Sekitar 10 menit berlalu dalam tarian, saatnya guide mengajak kami untuk mendengar lanjutan cerita di batu persidangan yang kedua. Semua telah duduk di sebuah kursi yang telah disediakan untuk mendengarkan cerita dari seorang guide. Setelah terdakwa dinyatakan dihukum mati, maka ia pun akan dibawa ke batu persidangan yang kedua untuk di eksekusi dihadapan raja serta orang-orang kampung yang hadir. Terdakwa pun harus membuka baju dan tangannya diikat kebelakang serta matanya ditutup dengan kain Ulos. Selanjutnya ia akan di beri makanan terlebih dahulu. Selanjutnya iya disuruh berbaring diatas sebuah batu. kemudian datang seorang datuk atau dukun yang mengerti akan ilmu-ilmu gaib saat itu, untuk memeriksa apakah, terdakwa memiliki ilmu kebal atau tidak. Caranya dengan mengiris badannya menggunakan sebuah pisau, jika setelah diiris tidak merasakan sakit dan tidak mengeluarkan darah, berarti terdakwa memang memiliki ilmu kebal, untuk itu harus dikeluarkan terlebih dahulu ilmu tersebut dari tubuhnya.  Kemudian datuk pun menggunakan tongkat sakti yang biasa digunakan raja untuk berkomunikasi dengan saudara jauh, mengobati orang lain, memanggil hujan dan sebagainya. Lalu sang datuk menari diiringi musik mengelilingi terdakwa sebanyak 7 kali sambil membaca mantra-mantra. Lalu tongkat tersebut di pukul-pukulkan ke terdakwa dari kepala hingga ujung kaki. Setelah itu dicoba kembali untuk diiris-iris lagi, jika sudah keluar darah, berarti ilmu kebal pun telah hilang, namun untuk lebih memastikannya lagi, datuk pun mengambil jeruk nipis lalu dibelah kemudian dioleskan ke luka terdakwa. Jika menangis, meringis teriak kesakitan sudah dipastikan ilmu kebalnya sudah tidak ada lagi. Selanjutnya dibawa ke batu eksekusi dengan badan telungkup, kepala diletakkan tepat di tengah batu yang melengkung kedalam. kemudian disediakan ember didepannya untuk menampung darah dan kepalanya. Dengan mengucapkan Horas...Horas...Horas.. sang algojo pun menebaskan pedangnya keleher dan kemudian kepala terdakwa pun terpenggal. Sang eksekutor atau algojo harus bisa memenggal kepala dalam sekali saja, jika dalam sekali tebasan pedang, kepala tidak putus, maka sang algojo lah yang akan menggantikan terdakwa untuk dipenggal.

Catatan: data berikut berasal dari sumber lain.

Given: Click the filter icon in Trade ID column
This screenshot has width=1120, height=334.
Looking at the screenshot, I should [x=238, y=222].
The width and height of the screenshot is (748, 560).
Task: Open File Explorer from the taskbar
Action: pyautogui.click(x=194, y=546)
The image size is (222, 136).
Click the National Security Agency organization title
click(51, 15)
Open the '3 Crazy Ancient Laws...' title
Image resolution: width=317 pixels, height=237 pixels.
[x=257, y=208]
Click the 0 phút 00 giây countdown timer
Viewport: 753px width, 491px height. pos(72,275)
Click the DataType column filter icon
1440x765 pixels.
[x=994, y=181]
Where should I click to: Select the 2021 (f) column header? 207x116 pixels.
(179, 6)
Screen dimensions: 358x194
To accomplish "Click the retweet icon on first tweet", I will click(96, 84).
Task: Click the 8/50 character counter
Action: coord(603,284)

Selanjutnya badannya kembali dinaikkan ke atas batu yang tadi sebelum dipenggal. Lalu badannya dibelah untuk diambil jantung serta hatinya, lalu dicincang jantung dan hati tersebut lalu dicampur darahnya, kemudian dibagi kepada raja dan lainnya. Karena dengan memakan itu, membuat mereka jadi bertambah kuat dan sakti. Kemudian badannya dibuang ke danau toba, lalu kepalanya digantung di gerbang masuk Huta Siallagan tadi, sebagai pengingat orang-orang agar tidak melakukan kejahatan lagi. Persidangan seperti ini, dilakukan karena pada saat itu belum adanya agama. Pada pertengahan abad ke-19 datanglah pendeta asal Jerman bernama Dr.Ingwer Ludwig Nommensen menyebarkan agama Kristen, dan akhirnya raja pun memeluk agama kristen dan tidak adalagi persidangan yang semacam tadi. Jadi, cerita jaman dulu yang mengatakan orang batak makan orang, emang benar ada, tapi tidak semua orang, hanya orang-orang yang berbuat kesalahan dan kejahatan.

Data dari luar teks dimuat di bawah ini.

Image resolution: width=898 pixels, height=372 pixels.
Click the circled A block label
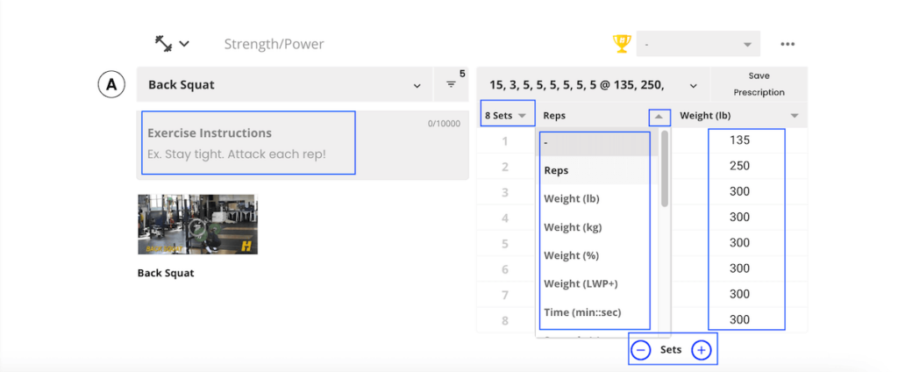click(x=110, y=85)
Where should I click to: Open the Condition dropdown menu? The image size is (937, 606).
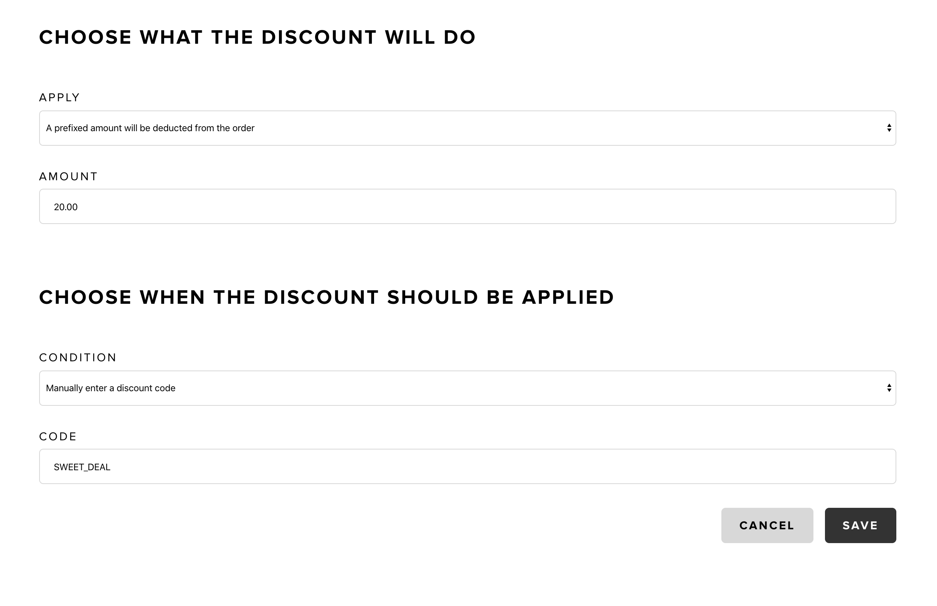(x=467, y=388)
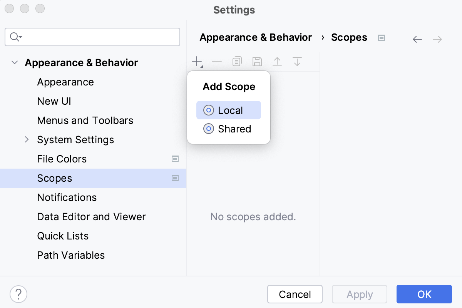This screenshot has height=308, width=462.
Task: Collapse the Appearance & Behavior section
Action: tap(15, 62)
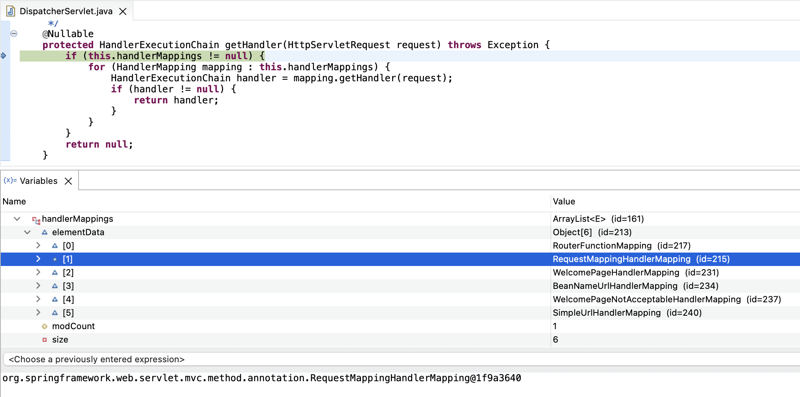Click the Java file icon on the DispatcherServlet tab
The image size is (800, 397).
coord(11,11)
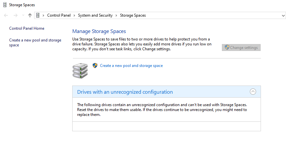This screenshot has width=286, height=143.
Task: Expand the address bar history dropdown
Action: tap(283, 15)
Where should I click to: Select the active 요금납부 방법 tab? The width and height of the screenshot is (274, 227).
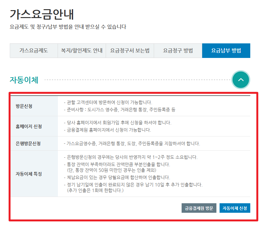click(226, 50)
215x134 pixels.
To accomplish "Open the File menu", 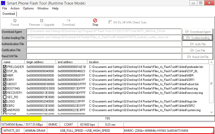I will (4, 8).
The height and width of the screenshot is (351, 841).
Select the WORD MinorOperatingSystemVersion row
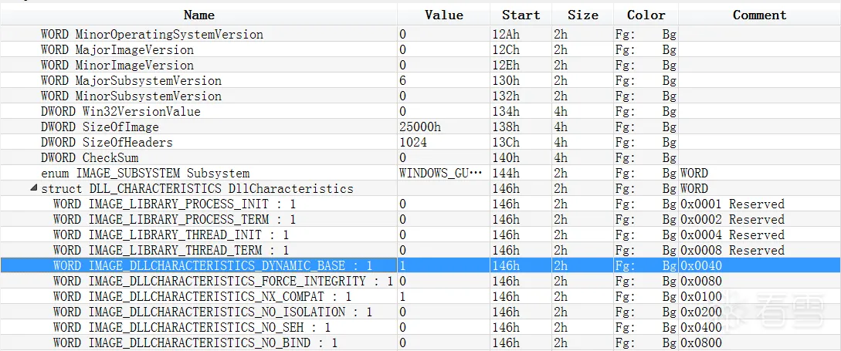[x=151, y=34]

Selesai sudah mendengar cerita tentang batu persidangan yang dijelaskan oleh seorang guide, kami pun beranjak pergi untuk melanjutkan perjalanan ketempat lain di Samosir. Diluar dari Huta Siallagan terdapat juga banyak kios yang menjual berbagai Souvenir, bagi anda yang ingin berbelanja silahkan lihat-lihat. Demikianlah cerita tentang Wisata Budaya Batu Kursi Raja Siallagan Samosir, tunggu kelanjutan cerita lain saat kami berada di Samosir dalam sehari,, semoga bermanfaat..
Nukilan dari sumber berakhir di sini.